# EXTRAIT
═══
Qu’est-ce que l’intelligence stratégique 1 ?
L’intelligence stratégique est ce qu'on pourrait appeler l'intelligence du devenir, c’est-à-dire l'intelligence de ce qui est en train de se faire, du futur qui se dessine et de ses acteurs.
C’est la capacité du stratège à identifier les marges de manœuvre possibles, à choisir le moment exact où il faut agir.
C'est en quelque sorte l'intelligence du stratège militaire qui veut sortir gagnant de la bataille.
Qu'est-ce qu’un stratège gagnant ?
C'est quelqu'un qui sait ce qu'il fera si, par hasard, il perd, parce qu’il aura élaboré des plans B.
Cette capacité d'imagination utilisée pour développer des scénarios alternatifs est aussi importante que le recours à la mémoire. La mémoire des expériences passées, celle des situations vécues ou observées, des informations recueillies, dont les enseignements ont permis de dégager des invariantes ou des lignes de force en cours de préparation, d’identifier les points pertinents pour le futur.
Avant, c’était trop tôt. Après, ce sera trop tard…
Un stratège gagnant, c'est quelqu’un qui a l'esprit de décision, qui sait saisir ce que les Grecs anciens appelaient le kairos, c’està- dire l'instant rare où ses désirs et le cours du monde coïncident. Avant, c'était trop tôt. Après, ce sera trop tard.
C‘est le moment où tout peut basculer, où l’objectif et le subjectif se rencontrent.
L’art de saisir le kairos
L’art de saisir l’occasion n’est pas une science exacte. Cela réclame de la finesse, du flair, de l’intuition… toutes qualités qui rendent remarquables les fins stratèges. Saisir le kairos, ce n’est pas agir à la va-vite, sans discernement. Ce n’est pas s’en remettre à la chance. C’est agir sur la base de ses connaissances, après avoir reconnu une opportunité.
La logique se nourrit ici d’une part d’irrationalité, d’intuition, de sensibilité qui permet de passer à l’action.
Une intelligence des paris
L'intelligence stratégique est parfaitement adaptée à notre époque, parce que c’est avant tout une intelligence des paris : paris sur les gens et sur les lieux, sur des mouvements technologiques, relationnels, de société, etc. Ses ennemis sont la certitude de l’expert, le dogmatisme, l’esprit système en général.
Le stratège, malgré l’imprédictibilité des événements et du facteur humain, prend une décision quelle qu’elle soit, puis met tout en œuvre pour qu’elle soit la bonne.
Il suffit parfois d’un rien, d’un détail pour faire la différence et établir une stratégie innovante et gagnante, où audace et courage sont au premier plan.
═══
# LIGNES FOURNIES
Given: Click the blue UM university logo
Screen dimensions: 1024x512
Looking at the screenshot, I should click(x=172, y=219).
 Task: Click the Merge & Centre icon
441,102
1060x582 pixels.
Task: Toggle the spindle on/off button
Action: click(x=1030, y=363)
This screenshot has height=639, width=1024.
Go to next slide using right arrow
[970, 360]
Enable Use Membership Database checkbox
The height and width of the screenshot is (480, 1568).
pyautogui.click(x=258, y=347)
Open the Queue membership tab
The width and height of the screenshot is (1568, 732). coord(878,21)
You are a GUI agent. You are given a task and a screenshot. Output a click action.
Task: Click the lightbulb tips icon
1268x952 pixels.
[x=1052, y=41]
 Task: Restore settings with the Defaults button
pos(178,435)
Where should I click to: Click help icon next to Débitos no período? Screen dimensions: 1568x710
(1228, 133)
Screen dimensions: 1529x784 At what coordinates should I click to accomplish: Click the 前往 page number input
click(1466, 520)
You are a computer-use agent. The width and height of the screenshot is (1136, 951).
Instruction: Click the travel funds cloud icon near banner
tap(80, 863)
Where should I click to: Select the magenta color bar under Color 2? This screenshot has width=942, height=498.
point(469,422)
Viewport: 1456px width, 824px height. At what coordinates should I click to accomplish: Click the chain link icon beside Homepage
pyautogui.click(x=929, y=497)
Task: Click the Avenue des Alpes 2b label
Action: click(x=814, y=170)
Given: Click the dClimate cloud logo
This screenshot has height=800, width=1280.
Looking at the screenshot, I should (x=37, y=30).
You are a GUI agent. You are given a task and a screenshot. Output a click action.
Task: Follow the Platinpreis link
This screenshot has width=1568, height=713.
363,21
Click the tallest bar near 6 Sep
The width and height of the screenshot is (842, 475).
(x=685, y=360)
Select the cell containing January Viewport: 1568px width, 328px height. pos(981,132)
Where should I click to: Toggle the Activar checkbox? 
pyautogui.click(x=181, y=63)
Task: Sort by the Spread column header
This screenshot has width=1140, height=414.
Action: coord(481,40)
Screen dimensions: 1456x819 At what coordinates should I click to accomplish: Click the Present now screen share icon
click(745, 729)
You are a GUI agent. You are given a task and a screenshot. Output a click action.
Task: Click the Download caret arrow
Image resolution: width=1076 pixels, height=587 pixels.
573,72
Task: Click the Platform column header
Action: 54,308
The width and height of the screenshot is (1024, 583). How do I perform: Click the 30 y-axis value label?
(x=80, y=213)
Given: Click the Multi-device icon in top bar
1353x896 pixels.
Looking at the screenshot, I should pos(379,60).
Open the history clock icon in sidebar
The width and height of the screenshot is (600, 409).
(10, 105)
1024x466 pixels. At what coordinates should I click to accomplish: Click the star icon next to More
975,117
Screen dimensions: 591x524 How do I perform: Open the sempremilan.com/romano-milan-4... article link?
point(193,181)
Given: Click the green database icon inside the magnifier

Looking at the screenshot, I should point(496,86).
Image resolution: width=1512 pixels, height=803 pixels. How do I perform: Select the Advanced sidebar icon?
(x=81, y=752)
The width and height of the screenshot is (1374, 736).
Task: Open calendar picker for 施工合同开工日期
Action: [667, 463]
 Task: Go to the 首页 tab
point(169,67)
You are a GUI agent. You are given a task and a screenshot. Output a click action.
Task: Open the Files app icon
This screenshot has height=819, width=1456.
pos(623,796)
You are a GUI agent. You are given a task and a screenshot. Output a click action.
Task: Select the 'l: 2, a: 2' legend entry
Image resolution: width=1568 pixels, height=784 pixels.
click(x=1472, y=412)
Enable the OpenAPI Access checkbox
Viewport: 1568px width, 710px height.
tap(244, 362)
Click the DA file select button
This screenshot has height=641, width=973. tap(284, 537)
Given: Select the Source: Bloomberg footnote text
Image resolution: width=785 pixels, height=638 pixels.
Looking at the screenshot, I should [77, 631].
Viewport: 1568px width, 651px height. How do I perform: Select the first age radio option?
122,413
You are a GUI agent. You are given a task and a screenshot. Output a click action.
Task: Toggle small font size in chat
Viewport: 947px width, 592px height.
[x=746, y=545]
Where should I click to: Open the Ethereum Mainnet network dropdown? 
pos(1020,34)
═══
# CONSIGNE
D'après le texte sur l'intelligence stratégique, quels sont les ennemis de cette intelligence ?

# CORRIGÉ
La certitude de l'expert, le dogmatisme et l'esprit système en général.